Sunday, November 28, 2010

The Process.

Of course.

Of course it's Sunday, and I'm bored, and instead of doing anything productive- I've been milling around the kitchen on and off.  I'll make some tea.  I'll drink said tea and start snacking on chips.  I'll eat said chips and start looking for a treat (I have no treats and know that I have no treats; I look anyway).  I go back into the living room- watch a few minutes of TV, and then start the whole process all over again.  I think I've had 4 cups of tea so far (at least I'm not dehydrated!) I'm not hungry in the least, just bored.  Bored = snacky.  I've eaten way more than the amount of calories I've needed to get through this day by 4 o'clock.  Of course.

I have a lot of things I want to say- and this post is getting really hard to write.  You, my friend, are just on the 2nd paragraph- you have no idea that I've been sitting at the computer for over an hour now, trying to write and re-write this post to make sense.  Something has happened to me.  How do I describe what is happening?  I don't know if I'll be able to- but I'm going to try.

For so long- it felt like binging filled some kind of hole for me.  In reality, binging just kept me from reaching my goal weight, and made me hate myself for not progressing or progressing faster in my weight loss.

I've dipped down to 140 lbs only 2 times this year; once in Feb while at Weight Watchers, and then maybe one other time, although now I'm not sure when that was.  Since I cut out sugar mid Oct- I've lost 8 pounds and counting.  For me, who can't lose more than 3 pounds in a month, that's a big deal.  Before I cut out sugar- I would vascillate between 143-147 constantly.  I'd be down to 143.8 one day; two days later I'd be back up to 146 and hating myself.  I was struggling- hard.  I tried to accept a few times that 143-146 might just have to be my final weight; I didn't see how I'd get beneath 140 considering I'd only done it a few times this year.  Staying in the 140's was not the worst thing that could happen, but it also isn't where I wanted to end up.  I've been smaller before, I could not let go of being smaller again.

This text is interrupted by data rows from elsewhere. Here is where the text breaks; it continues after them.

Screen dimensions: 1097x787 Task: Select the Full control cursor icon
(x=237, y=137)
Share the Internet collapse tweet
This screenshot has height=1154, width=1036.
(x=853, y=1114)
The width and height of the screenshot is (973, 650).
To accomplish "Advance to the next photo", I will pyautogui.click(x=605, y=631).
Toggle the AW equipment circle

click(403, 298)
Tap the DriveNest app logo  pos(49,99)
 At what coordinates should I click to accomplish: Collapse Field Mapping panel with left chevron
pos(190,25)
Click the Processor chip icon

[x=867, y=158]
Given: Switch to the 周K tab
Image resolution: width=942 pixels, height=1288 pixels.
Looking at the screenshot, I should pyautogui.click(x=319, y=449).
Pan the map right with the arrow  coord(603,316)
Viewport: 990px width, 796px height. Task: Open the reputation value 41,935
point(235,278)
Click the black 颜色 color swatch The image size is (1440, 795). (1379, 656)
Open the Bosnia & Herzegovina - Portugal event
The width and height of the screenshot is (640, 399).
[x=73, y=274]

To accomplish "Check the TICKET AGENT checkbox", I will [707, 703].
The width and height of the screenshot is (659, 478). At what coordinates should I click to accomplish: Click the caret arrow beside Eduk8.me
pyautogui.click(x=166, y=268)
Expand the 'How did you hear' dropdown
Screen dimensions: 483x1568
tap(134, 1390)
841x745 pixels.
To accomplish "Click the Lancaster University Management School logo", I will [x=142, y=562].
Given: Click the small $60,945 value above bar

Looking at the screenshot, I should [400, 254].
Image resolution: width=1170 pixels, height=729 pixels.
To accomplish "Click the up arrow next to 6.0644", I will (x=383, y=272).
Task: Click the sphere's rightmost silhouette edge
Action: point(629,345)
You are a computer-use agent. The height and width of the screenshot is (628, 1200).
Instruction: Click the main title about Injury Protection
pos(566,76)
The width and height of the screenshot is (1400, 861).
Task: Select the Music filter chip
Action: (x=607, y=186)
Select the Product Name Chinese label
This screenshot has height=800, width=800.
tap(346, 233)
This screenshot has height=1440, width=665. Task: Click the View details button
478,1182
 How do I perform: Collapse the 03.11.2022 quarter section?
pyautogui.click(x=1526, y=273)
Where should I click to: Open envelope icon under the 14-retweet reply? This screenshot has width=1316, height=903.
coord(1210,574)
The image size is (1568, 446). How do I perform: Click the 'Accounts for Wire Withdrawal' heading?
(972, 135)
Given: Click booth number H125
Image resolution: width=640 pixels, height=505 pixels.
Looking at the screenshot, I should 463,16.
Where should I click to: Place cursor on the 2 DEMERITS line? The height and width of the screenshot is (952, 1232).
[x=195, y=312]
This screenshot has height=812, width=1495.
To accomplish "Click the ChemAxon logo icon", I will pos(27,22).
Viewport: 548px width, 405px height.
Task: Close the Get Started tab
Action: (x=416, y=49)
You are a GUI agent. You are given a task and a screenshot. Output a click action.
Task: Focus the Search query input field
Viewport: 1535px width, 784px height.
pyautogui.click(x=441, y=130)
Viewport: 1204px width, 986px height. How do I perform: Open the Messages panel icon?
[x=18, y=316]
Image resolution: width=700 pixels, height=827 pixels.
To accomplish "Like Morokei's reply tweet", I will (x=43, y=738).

I weighed in at 138.8 today- I've only weighed 138 one other time this year- on Fat Flush, with all my clothes off, in the morning before I ate anything (Feb/March ish?).  Well, that's only 4.2 pounds away from 143...but for me, it's a number I haven't seen in years on my own.  No flashy diets; no extreme measures.  Yes, I don't eat sugar- but that is a choice I've made for my health- not for weight loss.  Weight loss is just a secondary benefit for me in this case.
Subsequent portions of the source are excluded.